Supplied passage
Lucinda recently participated in an interview with Book Notions, and here’s how it unfolded.

Q: Lucinda, what made you choose to write Get Signed; why was it the right time to publish it?

 

A: It’s funny you ask because I’m asked all the time: why doesn’t a book like this exist? Of course, there are numerous books on writing and publishing and even querying, but none by an actual literary agent who is actively selling books in today’s different publishing landscape. While I’ve had over a decade of experience representing incredible authors and selling their books to major publishers, this wasn’t enough. Any agent masochistic enough to undertake writing and publishing a book could do so. I brought a perspective, for two reasons.

Reason one, I’m interested in both the editorial and the marketing sides of book publishing, both of which are crucial for a book’s success in today’s market. Get Signed delves into these areas, guiding readers on how to lay the groundwork for a standout book and ensuring it catches the attention of agents.

Reason two, in the unforgettable year of 2020, I discovered that zoom would allow me to connect and educate writers worldwide, in all kinds of genres whether in a beginning or advanced stage of the process. After countless success stories, this suite of classes and coaching services have become The Lucinda Literary Academy, where writers go to get the tools, direction, and support needed to bring their books to market. Speaking with all of these writers, hearing their most urgent questions and most pressing challenges, I realized I had so much advice in my brain and love in my heart to give. I had to bottle it up and put it in a book. That book became Get Signed

 

Q: I know there is a lot of valuable information in Get Signed. In your opinion, what is the most important bit of information you want future writers to focus on when it comes to writing their books and finding the right agent?

 

A: That it’s not you; it’s your pitch. Gosh, rejection can be demoralizing, and silence can be even worse. If you’re facing these challenges, it’s likely because your query isn’t effectively showcasing your abilities or demonstrating why your book is poised for success. “Get Signed” serves as a blueprint for crafting the perfect pitch, one that resonates with agents, editors, and readers alike.

 

Get Signed is the battle-tested model for writing the perfect pitch, hitting the chords that agents and editors and readers want to see—now and always.

 

Q: You’ve been an agent for 15 years. What is your favorite part about being one?

 

A: Can I share 4 answers to that question?

 

Being an agent combines my passion for craft and communication with my business acumen. I’m thrilled by the discovery of new talent, which is why I want writers to remember that it may not seem so at first, but we rely on you. Be fearless in your outreach. Our success and very livelihood depends on you just as much as yours depends on us.

Records provided
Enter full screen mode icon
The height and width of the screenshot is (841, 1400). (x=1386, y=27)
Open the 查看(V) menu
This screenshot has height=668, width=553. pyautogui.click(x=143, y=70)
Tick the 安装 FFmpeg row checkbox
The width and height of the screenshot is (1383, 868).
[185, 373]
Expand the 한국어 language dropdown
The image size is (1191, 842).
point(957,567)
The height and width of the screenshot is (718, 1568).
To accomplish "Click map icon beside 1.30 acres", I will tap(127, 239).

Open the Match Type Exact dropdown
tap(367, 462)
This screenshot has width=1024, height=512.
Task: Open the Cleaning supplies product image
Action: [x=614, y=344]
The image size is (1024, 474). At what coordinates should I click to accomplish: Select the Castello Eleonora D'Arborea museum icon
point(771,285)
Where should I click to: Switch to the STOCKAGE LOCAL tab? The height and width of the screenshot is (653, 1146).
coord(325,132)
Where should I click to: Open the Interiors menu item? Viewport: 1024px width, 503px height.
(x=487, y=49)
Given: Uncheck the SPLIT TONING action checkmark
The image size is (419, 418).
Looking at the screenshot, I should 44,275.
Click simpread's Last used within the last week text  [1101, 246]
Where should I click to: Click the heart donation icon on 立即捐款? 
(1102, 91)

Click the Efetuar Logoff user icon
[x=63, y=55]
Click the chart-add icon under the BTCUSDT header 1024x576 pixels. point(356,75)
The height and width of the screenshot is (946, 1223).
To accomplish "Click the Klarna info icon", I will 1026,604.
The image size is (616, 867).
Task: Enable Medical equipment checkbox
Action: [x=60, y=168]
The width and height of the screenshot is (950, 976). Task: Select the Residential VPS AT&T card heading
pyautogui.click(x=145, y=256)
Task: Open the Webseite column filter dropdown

What is expected
Copy the interview from "Get Signed is" to "about being one?", substituting "proven" for "battle-tested".

Exercise output
Get Signed is the proven model for writing the perfect pitch, hitting the chords that agents and editors and readers want to see—now and always.

 

Q: You’ve been an agent for 15 years. What is your favorite part about being one?